Tasks of API providers and API consumers for custom domain names for private APIs - Amazon API Gateway
Tasks of an API providerTasks of an API consumer
Services or capabilities described in Amazon Web Services documentation might vary by Region. To see the differences applicable to the China Regions, see Getting Started with Amazon Web Services in China (PDF).

Tasks of API providers and API consumers for custom domain names for private APIs

When you create a private custom domain name, you're an API provider. When you invoke a private custom domain name, you're an API consumer. You can consume a private custom domain name from your own Amazon Web Services account or from another Amazon Web Services account.

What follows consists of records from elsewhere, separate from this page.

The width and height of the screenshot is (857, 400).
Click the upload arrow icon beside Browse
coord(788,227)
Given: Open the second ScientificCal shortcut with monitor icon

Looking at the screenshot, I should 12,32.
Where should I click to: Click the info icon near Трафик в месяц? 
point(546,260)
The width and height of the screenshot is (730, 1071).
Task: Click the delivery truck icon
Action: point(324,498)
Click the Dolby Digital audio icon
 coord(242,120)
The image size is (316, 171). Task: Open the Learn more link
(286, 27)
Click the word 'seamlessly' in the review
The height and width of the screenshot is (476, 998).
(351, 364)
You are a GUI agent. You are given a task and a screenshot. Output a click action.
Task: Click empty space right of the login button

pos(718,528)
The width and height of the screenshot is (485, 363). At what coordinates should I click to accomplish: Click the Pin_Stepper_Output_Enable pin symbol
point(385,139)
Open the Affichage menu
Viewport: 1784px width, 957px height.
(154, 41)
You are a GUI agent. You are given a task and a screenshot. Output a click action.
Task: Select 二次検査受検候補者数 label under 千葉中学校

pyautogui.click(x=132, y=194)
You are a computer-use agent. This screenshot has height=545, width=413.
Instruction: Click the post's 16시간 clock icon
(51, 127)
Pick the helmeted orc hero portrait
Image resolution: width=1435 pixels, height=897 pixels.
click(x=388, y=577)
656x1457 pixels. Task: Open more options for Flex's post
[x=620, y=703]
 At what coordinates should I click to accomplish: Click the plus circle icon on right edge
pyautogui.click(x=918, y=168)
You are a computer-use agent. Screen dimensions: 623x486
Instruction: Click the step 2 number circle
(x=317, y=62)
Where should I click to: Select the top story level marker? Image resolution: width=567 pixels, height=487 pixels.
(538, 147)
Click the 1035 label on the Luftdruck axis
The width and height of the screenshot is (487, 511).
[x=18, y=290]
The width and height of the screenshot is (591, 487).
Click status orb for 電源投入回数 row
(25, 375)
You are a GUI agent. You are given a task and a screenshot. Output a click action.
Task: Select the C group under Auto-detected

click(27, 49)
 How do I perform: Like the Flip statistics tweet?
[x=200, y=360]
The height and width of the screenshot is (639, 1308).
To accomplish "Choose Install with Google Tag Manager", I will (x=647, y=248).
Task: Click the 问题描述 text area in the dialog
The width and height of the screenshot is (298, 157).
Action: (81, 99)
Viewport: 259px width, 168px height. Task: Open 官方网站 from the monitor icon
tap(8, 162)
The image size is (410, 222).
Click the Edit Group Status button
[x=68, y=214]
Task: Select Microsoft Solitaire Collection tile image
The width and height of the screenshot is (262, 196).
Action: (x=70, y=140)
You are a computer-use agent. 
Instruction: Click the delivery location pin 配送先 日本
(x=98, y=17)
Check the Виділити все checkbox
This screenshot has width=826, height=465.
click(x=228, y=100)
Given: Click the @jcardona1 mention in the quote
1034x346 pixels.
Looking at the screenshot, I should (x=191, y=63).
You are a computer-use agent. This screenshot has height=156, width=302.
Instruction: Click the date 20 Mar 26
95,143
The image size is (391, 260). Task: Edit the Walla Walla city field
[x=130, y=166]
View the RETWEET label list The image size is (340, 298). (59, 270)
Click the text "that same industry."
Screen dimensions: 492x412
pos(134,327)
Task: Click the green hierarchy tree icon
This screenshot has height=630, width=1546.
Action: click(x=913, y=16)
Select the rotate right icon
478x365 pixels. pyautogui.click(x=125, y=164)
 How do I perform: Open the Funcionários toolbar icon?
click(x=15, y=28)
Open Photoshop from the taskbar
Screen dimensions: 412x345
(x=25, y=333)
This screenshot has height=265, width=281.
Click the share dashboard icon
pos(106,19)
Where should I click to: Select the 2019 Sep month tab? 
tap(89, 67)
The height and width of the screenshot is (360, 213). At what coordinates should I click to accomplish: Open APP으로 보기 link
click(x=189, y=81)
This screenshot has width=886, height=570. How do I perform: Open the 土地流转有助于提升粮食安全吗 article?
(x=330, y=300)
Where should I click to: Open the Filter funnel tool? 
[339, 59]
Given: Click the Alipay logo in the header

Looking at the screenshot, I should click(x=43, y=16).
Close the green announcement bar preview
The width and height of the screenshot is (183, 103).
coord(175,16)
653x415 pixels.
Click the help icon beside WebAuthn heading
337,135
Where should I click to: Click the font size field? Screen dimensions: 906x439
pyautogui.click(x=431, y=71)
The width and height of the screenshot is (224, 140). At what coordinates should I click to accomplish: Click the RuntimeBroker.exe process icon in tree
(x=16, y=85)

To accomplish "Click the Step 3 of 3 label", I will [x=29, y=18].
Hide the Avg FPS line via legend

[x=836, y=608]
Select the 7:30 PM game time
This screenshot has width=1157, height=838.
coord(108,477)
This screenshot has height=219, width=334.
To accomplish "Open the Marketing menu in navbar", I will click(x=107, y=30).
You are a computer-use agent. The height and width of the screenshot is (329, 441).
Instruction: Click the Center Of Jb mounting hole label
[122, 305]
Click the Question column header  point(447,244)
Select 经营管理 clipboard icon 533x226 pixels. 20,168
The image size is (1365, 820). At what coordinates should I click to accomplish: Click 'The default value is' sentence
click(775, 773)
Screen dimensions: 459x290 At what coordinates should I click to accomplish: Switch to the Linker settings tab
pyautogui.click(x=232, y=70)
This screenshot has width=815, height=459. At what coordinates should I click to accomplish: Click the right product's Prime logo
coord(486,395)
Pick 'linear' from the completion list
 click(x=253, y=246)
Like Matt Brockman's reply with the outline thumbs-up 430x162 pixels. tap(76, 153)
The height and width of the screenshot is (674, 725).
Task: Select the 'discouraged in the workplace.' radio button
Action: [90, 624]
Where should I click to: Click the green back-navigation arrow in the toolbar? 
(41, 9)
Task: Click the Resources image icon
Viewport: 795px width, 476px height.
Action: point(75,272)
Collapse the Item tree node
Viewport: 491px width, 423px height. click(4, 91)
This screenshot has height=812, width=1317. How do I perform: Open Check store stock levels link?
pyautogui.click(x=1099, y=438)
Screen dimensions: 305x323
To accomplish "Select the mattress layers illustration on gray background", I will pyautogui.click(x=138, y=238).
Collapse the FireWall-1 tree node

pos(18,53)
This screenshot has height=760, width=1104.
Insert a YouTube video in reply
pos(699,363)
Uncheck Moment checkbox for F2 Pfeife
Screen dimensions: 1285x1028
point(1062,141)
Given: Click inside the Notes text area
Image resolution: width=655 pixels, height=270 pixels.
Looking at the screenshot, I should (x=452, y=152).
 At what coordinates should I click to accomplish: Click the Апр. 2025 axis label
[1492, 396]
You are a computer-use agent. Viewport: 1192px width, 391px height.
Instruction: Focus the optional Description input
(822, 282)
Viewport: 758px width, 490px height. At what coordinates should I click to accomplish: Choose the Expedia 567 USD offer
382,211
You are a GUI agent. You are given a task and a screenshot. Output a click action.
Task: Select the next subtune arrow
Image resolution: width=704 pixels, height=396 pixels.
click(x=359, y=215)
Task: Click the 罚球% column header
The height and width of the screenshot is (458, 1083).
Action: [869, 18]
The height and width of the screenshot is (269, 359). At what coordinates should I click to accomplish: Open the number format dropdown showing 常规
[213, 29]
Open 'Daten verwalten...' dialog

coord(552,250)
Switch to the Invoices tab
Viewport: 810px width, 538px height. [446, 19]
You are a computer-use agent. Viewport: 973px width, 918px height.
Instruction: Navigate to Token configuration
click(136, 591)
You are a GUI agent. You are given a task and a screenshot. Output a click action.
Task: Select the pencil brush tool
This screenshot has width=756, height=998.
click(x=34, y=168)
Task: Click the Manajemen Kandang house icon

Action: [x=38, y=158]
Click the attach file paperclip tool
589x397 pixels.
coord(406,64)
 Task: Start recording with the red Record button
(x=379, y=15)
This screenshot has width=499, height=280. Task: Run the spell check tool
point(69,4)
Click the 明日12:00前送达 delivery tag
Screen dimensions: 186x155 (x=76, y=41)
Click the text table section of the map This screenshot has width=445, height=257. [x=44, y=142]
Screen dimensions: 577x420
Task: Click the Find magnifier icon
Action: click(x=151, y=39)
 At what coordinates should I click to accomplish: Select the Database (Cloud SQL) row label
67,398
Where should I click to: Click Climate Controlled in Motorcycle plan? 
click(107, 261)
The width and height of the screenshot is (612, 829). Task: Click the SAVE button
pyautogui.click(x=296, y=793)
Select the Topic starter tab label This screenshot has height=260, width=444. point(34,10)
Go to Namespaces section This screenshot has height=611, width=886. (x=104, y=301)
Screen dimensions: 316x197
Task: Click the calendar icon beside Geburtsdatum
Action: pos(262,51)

The following section explains the tasks required by the API provider and API consumer to use a private custom domain name. If you want to invoke a private custom domain name in your own Amazon Web Services account, you are both the API provider and the API consumer. If you want to invoke a private custom domain in another Amazon Web Services account, depending on the trust relationship between the API provider and API consumer in Amazon Organizations, Amazon RAM might complete some tasks for you.

Tasks of an API provider

API providers create private APIs and map them to custom domain names.

API providers manage two resource policies to protect their private custom domain names. The first policy is for the execute-api service and controls which VPC endpoints can invoke your private custom domain name. In the private custom domain name configuration, it's called the policy.

The second policy is for the Amazon API Gateway Management service and controls which VPC endpoints in other Amazon Web Services accounts can form a domain name access association with your private custom domain name. A VPC endpoint needs to form a domain name access association with a private custom domain name to invoke it. In the private custom domain name configuration, it's the managementPolicy. You can use Amazon RAM or API Gateway to update this policy. If you don't plan on allowing VPC endpoints in other Amazon Web Services accounts to invoke your custom domain name, you don't edit the managementPolicy.

If you are an API provider, you must do the following:

  1. Create a private API.

  2. Update your private API's policy to grant your VPC endpoint access to your private API.

  3. Create a private custom domain name.

  4. Update your private custom domain name's policy to grant your VPC endpoint access to your private custom domain name.

  5. Create a base path mapping or a routing rule to send traffic from your private API to your private custom domain name. For more information, see Send traffic to your APIs through your custom domain name in API Gateway.

If you want to allow API consumers in other Amazon Web Services accounts to access your private custom domain name, do the following:

  1. Update the managementPolicy of your private custom domain name to allow API consumers in other accounts to associate their VPC endpoints with your private custom domain name. You can do this using the following methods:

    Amazon RAM

    With Amazon RAM, if the API provider and the API consumer are in the same organization using Amazon Organizations, the resource share between provider and consumer is automatically accepted. Otherwise, you should wait until the API consumer accepts the resource share. We recommend that you use Amazon RAM to share your private custom domain name.

    API Gateway

    With API Gateway, only the Amazon CLI is supported. You must update your private custom domain name using a patch operation and provide your own policy document for the managementPolicy.

  2. Update the policy of your private custom domain name and any private APIs mapped to it to grant access to the API consumer's VPC endpoint.

For instructions on how to provide your API to another Amazon Web Services account, see API provider: Share your private custom domain name using Amazon RAM.

Tasks of an API consumer

API consumers associate their VPC endpoints with a domain name ARN to invoke a private custom domain name. API consumers don't need to create an API Gateway API.

If you are an API consumer, do the following:

  1. Create a VPC endpoint with private DNS enabled in Amazon VPC.

  2. (Optional - if Amazon RAM is used) Accept a private custom domain resource share in Amazon RAM within 12 hours of the resource share. If you and the API provider are in the same organization, the resource share is automatically accepted.

  3. Get the private custom domain name ARN. Because the private custom domain name URL is not unique, you use the private custom domain name ARN to form the domain name access association between your VPC endpoint and the private custom domain name. You can use Amazon RAM to retrieve the private custom domain name ARN.

  4. Associate the private custom domain ARN with your VPC endpoint in API Gateway. This creates a secure connection between your VPC endpoint and the private custom domain name. Traffic doesn't leave the Amazon network.

  5. Wait for the API provider to grant your VPC endpoint access to the private custom domain name and any private APIs mapped to the private custom domain name. If you're both the API provider and the API consumer, you grant your own VPC endpoint invoke access.

  6. Create a Route 53 Private Hosted Zone and a Route 53 record to resolve the private custom domain name in Route 53.

For instructions on how to consume an API in another Amazon Web Services account, see API consumer: Associate your VPC endpoint with a private custom domain name shared with you.